From the entries below, copy every line that holds the word "screenshot".

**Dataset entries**
#####

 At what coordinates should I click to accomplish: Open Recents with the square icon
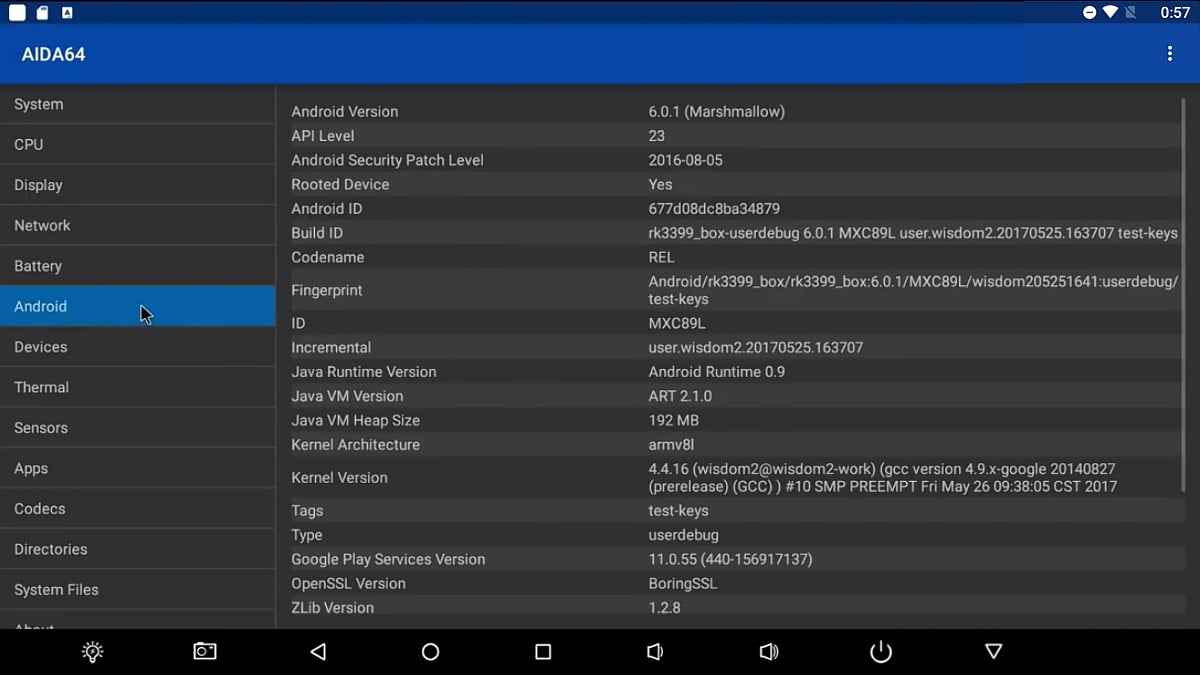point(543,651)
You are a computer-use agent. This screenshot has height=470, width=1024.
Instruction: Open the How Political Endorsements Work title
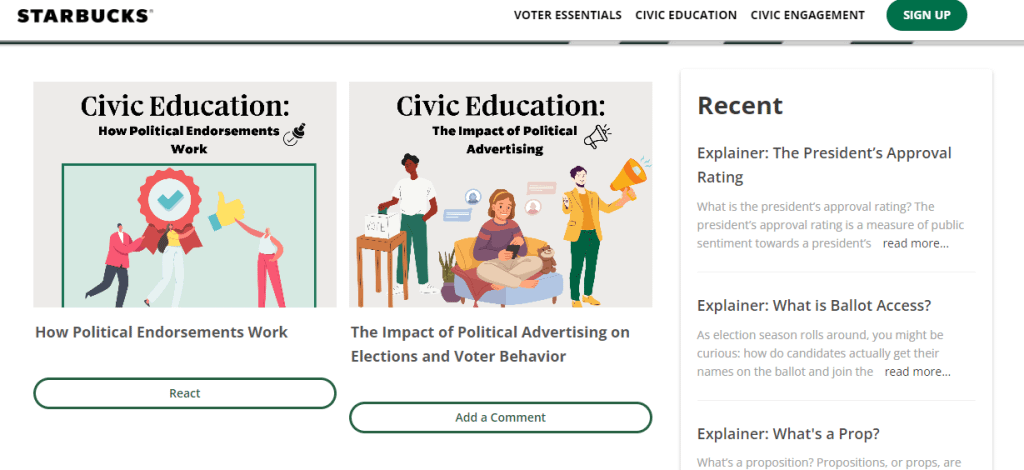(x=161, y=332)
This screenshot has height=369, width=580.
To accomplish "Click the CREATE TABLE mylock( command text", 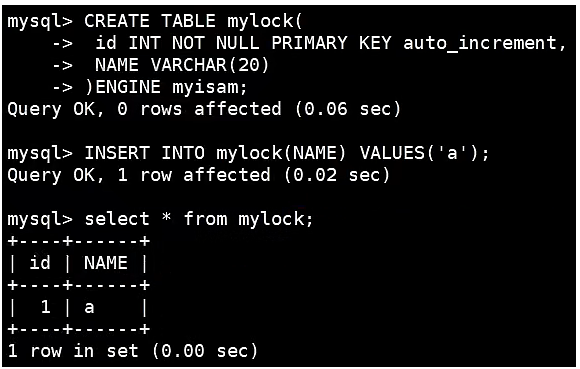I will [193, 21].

#####

**Response**
You are a computer-use agent. This screenshot has height=470, width=1024.
This screenshot has height=369, width=580.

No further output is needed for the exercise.